The way the platform offering works is that you bring your OpenAPI schemas and map them to methods with the configuration file. Those inputs then get fed into the generation engine to build your SDKs.

The configuration above would allow you to generate various client.zones.list() operations across your SDKs.

This approach means we can do the majority of our changes using the existing API schemas, but if there is an SDK-specific issue, we can modify that behavior on a per-SDK basis using the configuration file.

An added benefit of using the Stainless generation engine is that it gives us a clear line of responsibility when discussing where a change should be made.

Service team: Knows their service best and manages the representation for end users.
API team: Understands and implements best practices for APIs and SDK conventions, builds centralized tooling or components within the platform for all teams, and translates service mappings to align with Stainless.
Stainless: Provides a simple interface to generate SDKs consistently.

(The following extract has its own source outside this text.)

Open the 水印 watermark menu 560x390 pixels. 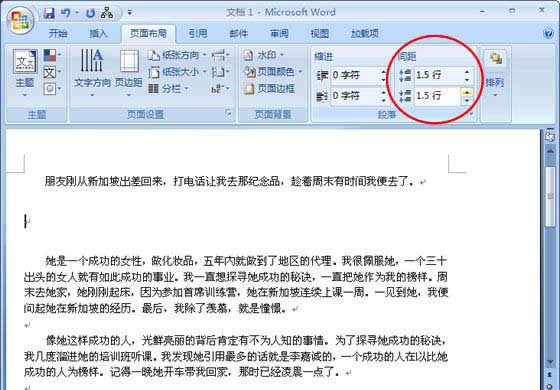tap(264, 55)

The decision to use Stainless has allowed us to move our focus from building the generation engine to instead building high-quality schemas to describe our services. In the span of a few months, we have gone from inconsistent, manually maintained SDKs to automatically shipping three language SDKs with hands-off updates freely flowing from the internal teams. Best of all, it is now a single pull request workflow for the majority of our changes – even if we were to add a new language or integration to the pipeline!

Just a single pull request is now required to ship an SDK change.

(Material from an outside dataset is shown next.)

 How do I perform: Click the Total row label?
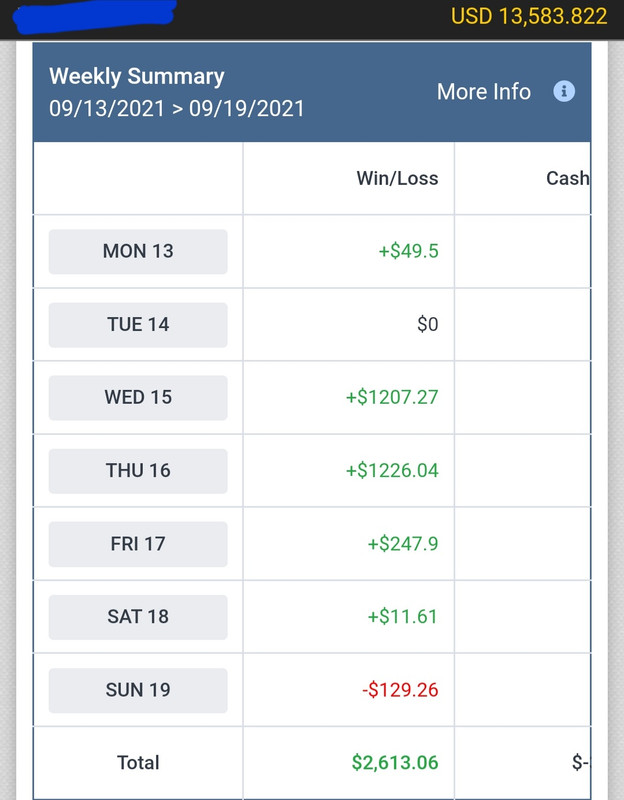click(x=138, y=763)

Lessons from our journey, for yours

Mass updates, made easy

Depending on the age of your APIs, you will have a diverging history of how they are represented to customers. That may be as simple as path parameters being inconsistent or perhaps something more complex like different HTTP methods for updates. While you can handle these individually at any sort of scale, that just isn’t feasible. As of this post, Cloudflare offers roughly 1,300 publicly documented endpoints, and we needed a more automatable solution. For us, that was codemods. Codemods are a way of applying transformations to perform large scale refactoring of your codebase. This allows you to programmatically rewrite expressions, syntax or other parts of your code without having to manually go through every file. Think of it like find and replace, but on steroids and with more context of the underlying language constructs.

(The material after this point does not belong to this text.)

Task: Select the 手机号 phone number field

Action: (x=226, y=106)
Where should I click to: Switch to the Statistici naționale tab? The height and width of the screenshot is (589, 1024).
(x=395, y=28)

We started with a tool called comby. We wrapped it in a custom CLI tool that knew how to speak to our version control endpoints and wired it in a way that provides a comby configuration TOML file, pull request description, and commit message for each transformation we needed to apply. Here is a sample comby configuration where we updated the URI paths to be consistently suffixed with _id instead of other variations (_identifier, Identifier, etc.) where we had a plural resource followed by an individual identifier.

For an interactive version of this configuration, check out the comby playground.

This approach worked for the majority of our internal changes. However, knowing how difficult migrations can be, we also wanted a tool that we could provide to customers to use for their own SDK migrations. In the past we’ve used comby for upgrades in the Terraform Provider with great feedback. While comby is powerful, once you start using more complex expressions, the syntax can be difficult to understand unless you are familiar with it.

After looking around, we eventually found Grit. It is a tool that does everything we need (including the custom CLI) while being very familiar to anyone that understands basic Javascript through a query language, known as GritQL. An added bonus here is that we are able to contribute to the Grit Pattern Library, so our migrations are only ever a single CLI invocation away for anyone to use once they have the CLI installed.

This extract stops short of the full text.